Não sem razão, a ministra da Agricultura, Tereza Cristina, aproveitou para criticar o fechamento de fábricas de fertilizantes no país, afirmando tratar-se, para além de segurança alimentar, da segurança do próprio país. Sem dar ouvidos ao bom senso, nem a mão à palmatória, Bolsonaro ainda teve a desfaçatez de aproveitar a crise para justificar a invasão de terras indígenas por mineradoras.
Na surdina, sem fazer barulho, o atual ministro do meio ambiente, Joaquim Leite, continua a devastação da floresta amazônica. O Inpe registrou 430 quilômetros quadrados de alertas de desmatamento em janeiro deste ano. É quatro vezes mais do que no mesmo mês de 2021, quando Salles ainda era ministro. A tragédia causada pelas chuvas torrenciais em Petrópolis foi deixada de lado pela mídia, diante da guerra na Ucrânia – e do feriado de carnaval –, quando as últimas notícias do evento climático extremo registravam 181 mortos e 104 desaparecidos. Horror que não pode ser esquecido.
A revisão da reforma trabalhista, uma promessa de campanha de Lula, repercute positivamente na sociedade. Pesquisa realizada pela Genial/Quest aponta que a maioria da população (58 %) é favorável à proposta, tema que chega ao Congresso. Um seminário sobre a questão foi organizado na casa pelo PT.
Dados divulgados no período mostram que a economia brasileira recuperou as perdas de 2020, ano em que a pandemia levou à recessão. O tamanho do PIB (Produto Interno Bruto), é um pouco maior do que em 2019: 0,56%. Mas a renda (PIB) per capita é menor do que em 2019. Pior ainda, houve um retrocesso ainda maior no consumo das famílias, chegando em um nível similar ao de 2018, que já era ruim.
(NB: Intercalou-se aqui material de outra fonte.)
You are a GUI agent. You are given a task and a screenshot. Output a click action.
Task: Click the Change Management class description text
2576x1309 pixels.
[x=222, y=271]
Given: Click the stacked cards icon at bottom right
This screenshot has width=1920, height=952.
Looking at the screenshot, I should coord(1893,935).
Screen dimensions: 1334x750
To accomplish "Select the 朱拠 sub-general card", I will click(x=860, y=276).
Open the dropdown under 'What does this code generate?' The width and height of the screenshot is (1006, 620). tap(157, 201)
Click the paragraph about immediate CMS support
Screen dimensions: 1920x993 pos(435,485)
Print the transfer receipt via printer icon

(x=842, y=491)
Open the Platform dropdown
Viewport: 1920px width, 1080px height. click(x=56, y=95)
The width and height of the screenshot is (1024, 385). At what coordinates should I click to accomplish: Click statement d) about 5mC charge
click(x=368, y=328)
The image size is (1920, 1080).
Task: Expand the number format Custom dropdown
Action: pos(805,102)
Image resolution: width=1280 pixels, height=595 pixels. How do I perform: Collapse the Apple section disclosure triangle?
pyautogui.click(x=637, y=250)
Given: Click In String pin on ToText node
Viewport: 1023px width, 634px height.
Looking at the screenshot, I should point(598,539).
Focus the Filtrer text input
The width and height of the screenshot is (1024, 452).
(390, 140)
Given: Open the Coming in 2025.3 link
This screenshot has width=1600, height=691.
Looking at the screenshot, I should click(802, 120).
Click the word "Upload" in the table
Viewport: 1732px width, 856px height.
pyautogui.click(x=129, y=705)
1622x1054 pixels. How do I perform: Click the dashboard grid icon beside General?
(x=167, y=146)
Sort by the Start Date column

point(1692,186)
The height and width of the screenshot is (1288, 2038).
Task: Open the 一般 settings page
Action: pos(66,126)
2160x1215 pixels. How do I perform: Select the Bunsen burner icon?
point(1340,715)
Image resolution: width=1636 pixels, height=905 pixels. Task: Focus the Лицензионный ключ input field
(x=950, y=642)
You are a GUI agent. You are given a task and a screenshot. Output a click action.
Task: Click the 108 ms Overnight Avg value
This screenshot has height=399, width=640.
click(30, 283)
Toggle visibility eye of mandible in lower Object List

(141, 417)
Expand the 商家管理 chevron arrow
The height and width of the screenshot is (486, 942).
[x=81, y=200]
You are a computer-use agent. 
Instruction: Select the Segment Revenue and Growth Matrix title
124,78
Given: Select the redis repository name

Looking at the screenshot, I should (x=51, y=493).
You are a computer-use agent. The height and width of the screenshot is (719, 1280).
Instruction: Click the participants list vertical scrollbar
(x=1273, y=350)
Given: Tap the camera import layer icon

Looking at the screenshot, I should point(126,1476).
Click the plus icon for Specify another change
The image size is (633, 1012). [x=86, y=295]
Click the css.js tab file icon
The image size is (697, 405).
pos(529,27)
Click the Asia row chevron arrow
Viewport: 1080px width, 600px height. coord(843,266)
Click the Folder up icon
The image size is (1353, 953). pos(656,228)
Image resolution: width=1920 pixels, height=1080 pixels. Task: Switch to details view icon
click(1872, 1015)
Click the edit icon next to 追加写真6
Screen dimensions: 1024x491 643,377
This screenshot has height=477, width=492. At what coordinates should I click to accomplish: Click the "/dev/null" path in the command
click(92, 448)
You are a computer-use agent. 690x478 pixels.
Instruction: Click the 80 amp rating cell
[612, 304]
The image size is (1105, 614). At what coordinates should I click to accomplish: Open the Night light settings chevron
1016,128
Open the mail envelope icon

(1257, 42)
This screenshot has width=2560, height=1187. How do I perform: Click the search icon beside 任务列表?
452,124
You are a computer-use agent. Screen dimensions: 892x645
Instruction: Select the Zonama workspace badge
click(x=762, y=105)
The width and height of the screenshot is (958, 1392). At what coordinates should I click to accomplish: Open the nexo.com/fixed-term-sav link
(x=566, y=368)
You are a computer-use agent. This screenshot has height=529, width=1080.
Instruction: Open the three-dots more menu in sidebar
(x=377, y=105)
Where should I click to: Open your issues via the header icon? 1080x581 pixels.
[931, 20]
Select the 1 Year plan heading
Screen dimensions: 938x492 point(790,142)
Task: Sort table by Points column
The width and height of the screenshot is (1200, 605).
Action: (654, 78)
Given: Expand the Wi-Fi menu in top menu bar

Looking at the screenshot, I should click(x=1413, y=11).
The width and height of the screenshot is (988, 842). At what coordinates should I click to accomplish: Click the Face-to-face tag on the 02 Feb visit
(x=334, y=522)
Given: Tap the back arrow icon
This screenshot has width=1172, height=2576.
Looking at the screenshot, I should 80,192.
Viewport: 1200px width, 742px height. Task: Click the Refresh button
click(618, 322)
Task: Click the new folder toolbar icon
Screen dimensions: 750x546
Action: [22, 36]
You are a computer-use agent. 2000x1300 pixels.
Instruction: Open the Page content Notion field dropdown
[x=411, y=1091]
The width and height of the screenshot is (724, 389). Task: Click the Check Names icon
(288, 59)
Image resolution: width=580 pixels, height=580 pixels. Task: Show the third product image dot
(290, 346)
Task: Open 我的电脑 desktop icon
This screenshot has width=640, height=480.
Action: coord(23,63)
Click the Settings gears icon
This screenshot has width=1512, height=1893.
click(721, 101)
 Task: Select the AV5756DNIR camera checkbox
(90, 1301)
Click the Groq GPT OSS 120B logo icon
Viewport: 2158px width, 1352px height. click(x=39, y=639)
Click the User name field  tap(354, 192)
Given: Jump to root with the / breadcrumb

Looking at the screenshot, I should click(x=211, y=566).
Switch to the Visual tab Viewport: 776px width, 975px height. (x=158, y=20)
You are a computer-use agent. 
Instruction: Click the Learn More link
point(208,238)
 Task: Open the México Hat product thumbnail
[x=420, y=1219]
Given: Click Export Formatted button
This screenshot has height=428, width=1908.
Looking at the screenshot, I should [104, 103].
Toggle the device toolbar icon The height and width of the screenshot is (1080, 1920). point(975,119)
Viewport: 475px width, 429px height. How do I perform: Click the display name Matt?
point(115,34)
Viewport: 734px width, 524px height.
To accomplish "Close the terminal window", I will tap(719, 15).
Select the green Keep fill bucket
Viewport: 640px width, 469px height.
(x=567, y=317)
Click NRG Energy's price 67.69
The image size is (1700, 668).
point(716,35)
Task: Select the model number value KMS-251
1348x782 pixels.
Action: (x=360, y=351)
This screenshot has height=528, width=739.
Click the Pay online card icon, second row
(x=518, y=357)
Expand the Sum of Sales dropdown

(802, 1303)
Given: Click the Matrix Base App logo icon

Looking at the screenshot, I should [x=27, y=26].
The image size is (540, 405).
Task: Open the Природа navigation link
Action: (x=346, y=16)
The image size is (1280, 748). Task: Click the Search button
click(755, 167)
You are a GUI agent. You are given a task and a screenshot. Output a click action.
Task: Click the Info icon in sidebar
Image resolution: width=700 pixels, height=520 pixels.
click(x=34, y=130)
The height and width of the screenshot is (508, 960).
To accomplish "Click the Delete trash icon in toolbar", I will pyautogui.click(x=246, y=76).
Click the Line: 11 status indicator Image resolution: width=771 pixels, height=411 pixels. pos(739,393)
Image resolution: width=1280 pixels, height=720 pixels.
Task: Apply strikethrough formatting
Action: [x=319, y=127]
É um dos motivos do sentimento piorado de mal-estar social. Agravando este quadro, os dados sobre a pandemia revelam que a expectativa de vida dos brasileiros recuou em 4,4 anos. Acrescentando um quê de positivo no quadro pessimista, a onda provocada pela variante Ômicron, finalmente, dá sinais de queda.
A campanha agressiva contra a candidatura Lula realizada por setores do agronegócio é mais um indício de como a disputa eleitoral em 2022 será acirrada. Os números das pesquisas continuam indicando relativa estabilidade, com Lula folgadamente na frente (14% das intenções de votos no primeiro turno, segundo a CNT-Confederação Nacional do Transporte), ou com a diminuição da vantagem para Bolsonaro (queda de 10% para 8%, segundo o PoderData).
Lula e PT continuam apostando na estratégia de ganhar nos principais colégios eleitorais do Sudeste (SP-RJ-MG, o chamado “Triângulo das Bermudas” das eleições), enquanto pastores das grandes igrejas que estiveram com Jair Bolsonaro (PL) em 2018 vão emitindo sinais de que tamanho entusiasmo pode não se repetir neste ano, sem que necessariamente abracem o candidato do PT.